§ **WHAT YOU NEED TO DO**
Recast the material as a two-column Markdown table headed Row and Line, starting at the line that contains "Identify the location of input-field: 452650." and ending at the end of the material, numbering each line and skipping blank ones. Leave the pictures out.
-- PROVIDED RECORDS follows --
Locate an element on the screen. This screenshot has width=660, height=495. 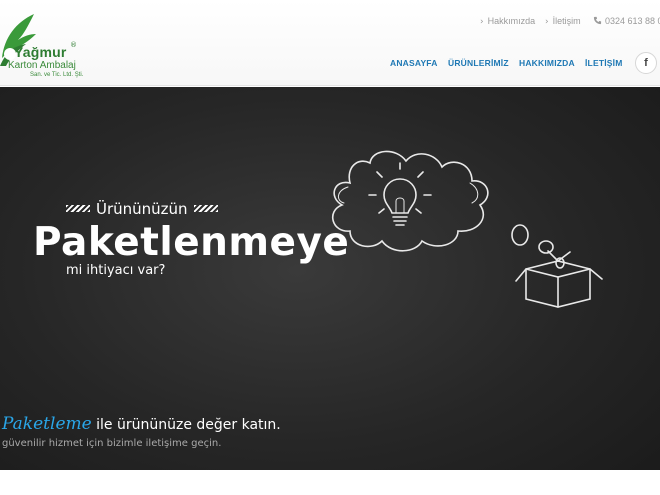
hero-kicker-text: Ürününüzün is located at coordinates (142, 209).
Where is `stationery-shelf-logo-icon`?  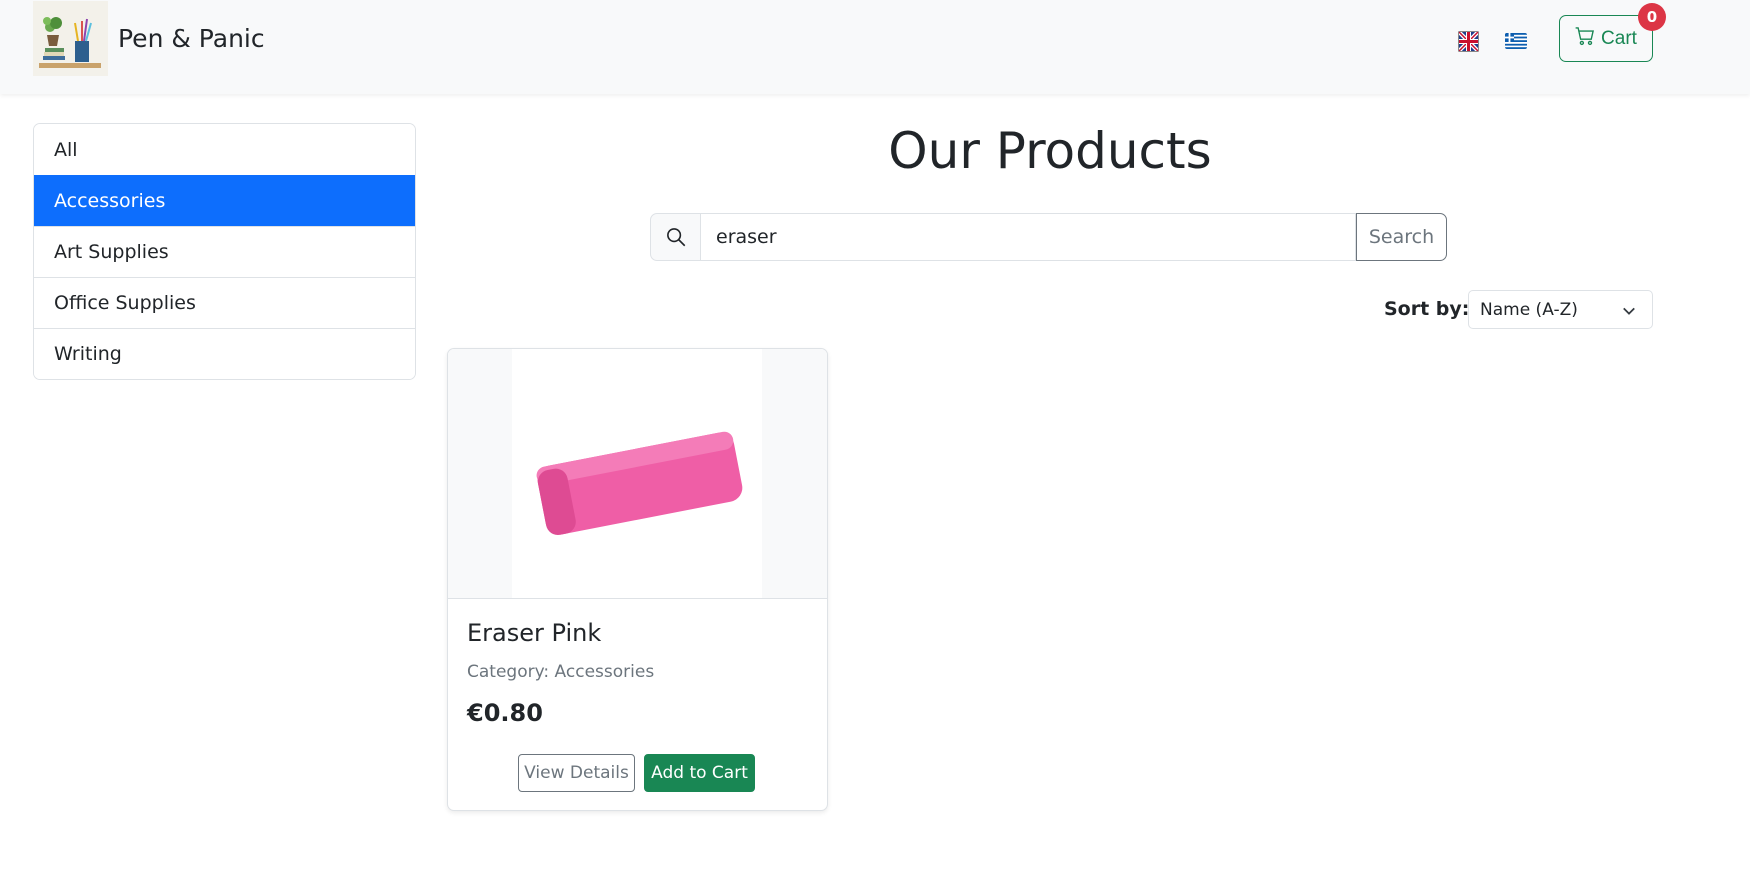 stationery-shelf-logo-icon is located at coordinates (70, 38).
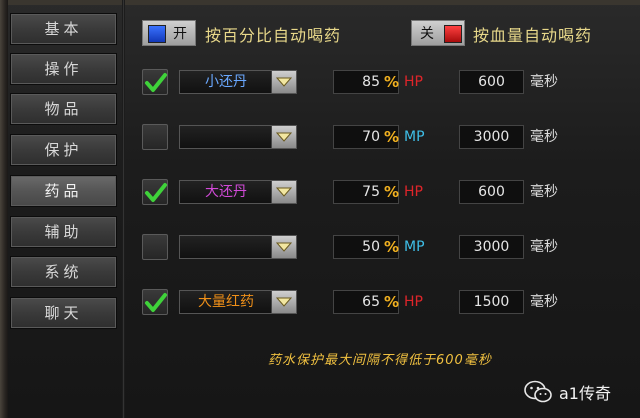  What do you see at coordinates (371, 82) in the screenshot?
I see `percent-value: 85` at bounding box center [371, 82].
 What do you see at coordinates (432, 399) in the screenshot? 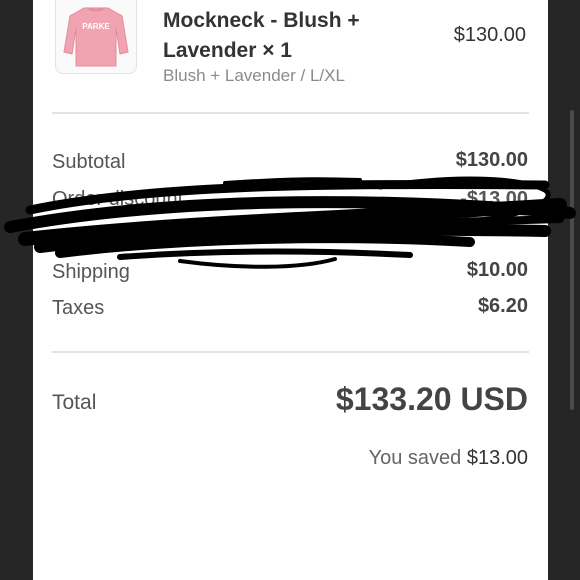
I see `total-value: $133.20 USD` at bounding box center [432, 399].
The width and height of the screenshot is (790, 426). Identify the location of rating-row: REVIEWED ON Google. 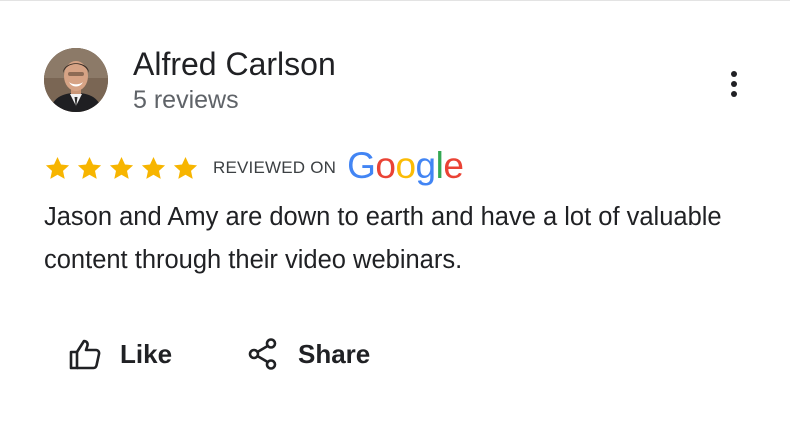
(254, 166).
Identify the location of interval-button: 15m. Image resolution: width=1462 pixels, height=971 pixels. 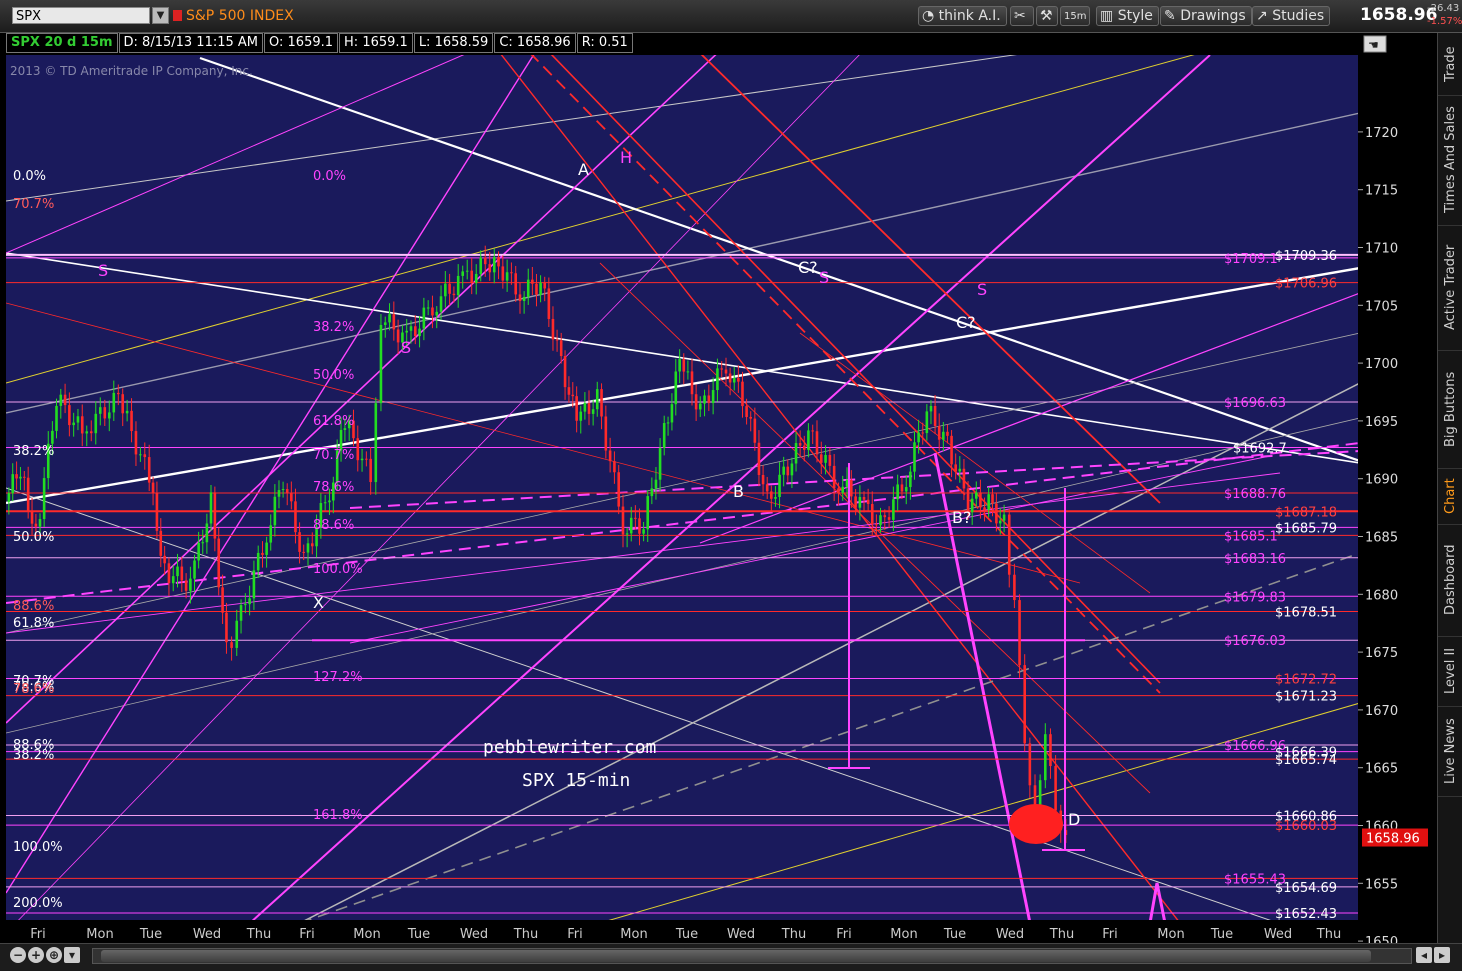
(1076, 16).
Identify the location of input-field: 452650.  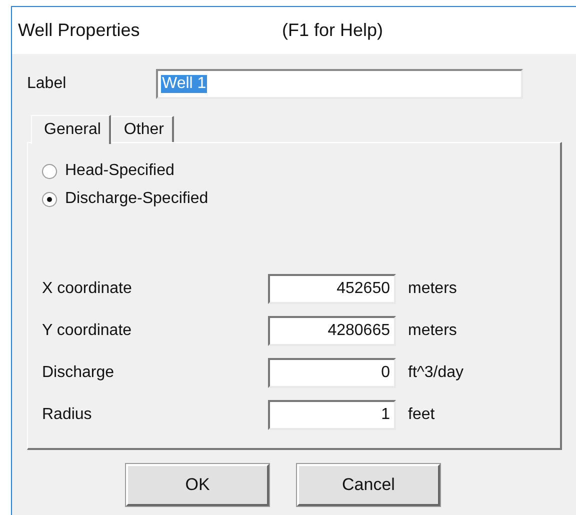
(332, 289).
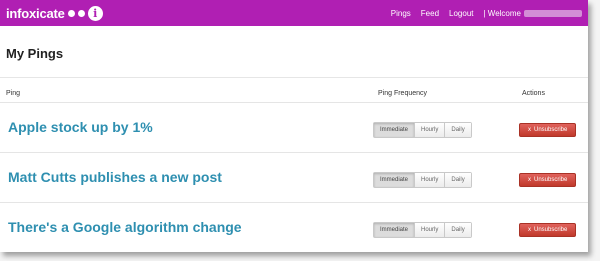  Describe the element at coordinates (430, 14) in the screenshot. I see `nav-link-feed: Feed` at that location.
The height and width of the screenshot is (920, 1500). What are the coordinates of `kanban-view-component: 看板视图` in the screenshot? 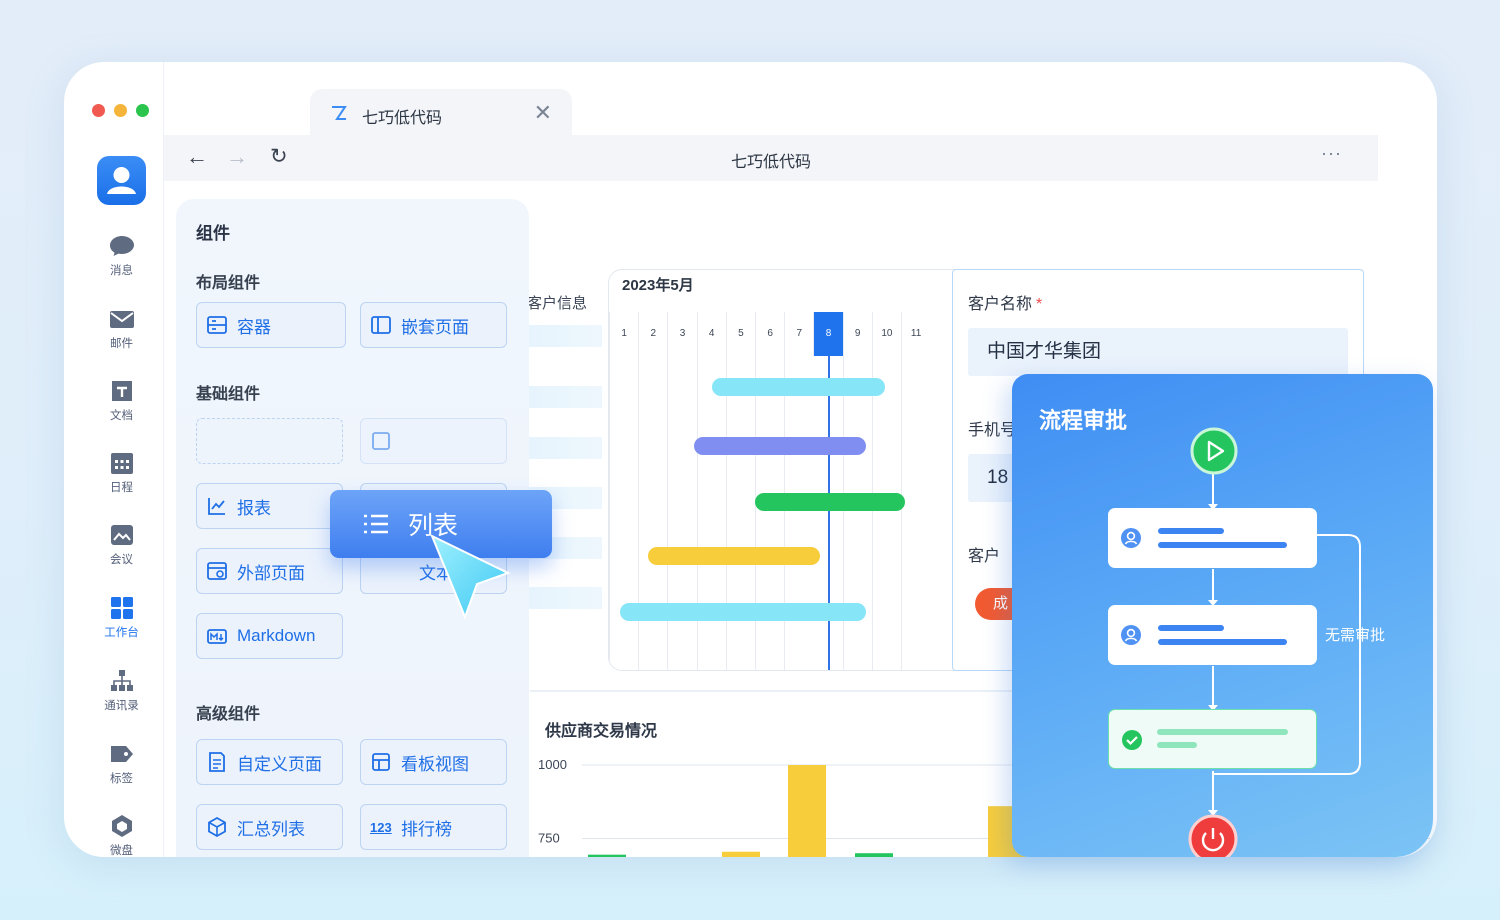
-- PROVIDED RECORDS concluded --
§ **EXPECTED OUTPUT**
| Row | Line |
|---|---|
| 1 | Identify the location of input-field: 452650.   |
| 2 | (332, 289). |
| 3 |   Describe the element at coordinates (430, 14) in the screenshot. I see `nav-link-feed: Feed` at that location. |
| 4 | The height and width of the screenshot is (920, 1500). What are the coordinates of `kanban-view-component: 看板视图` in the screenshot?  |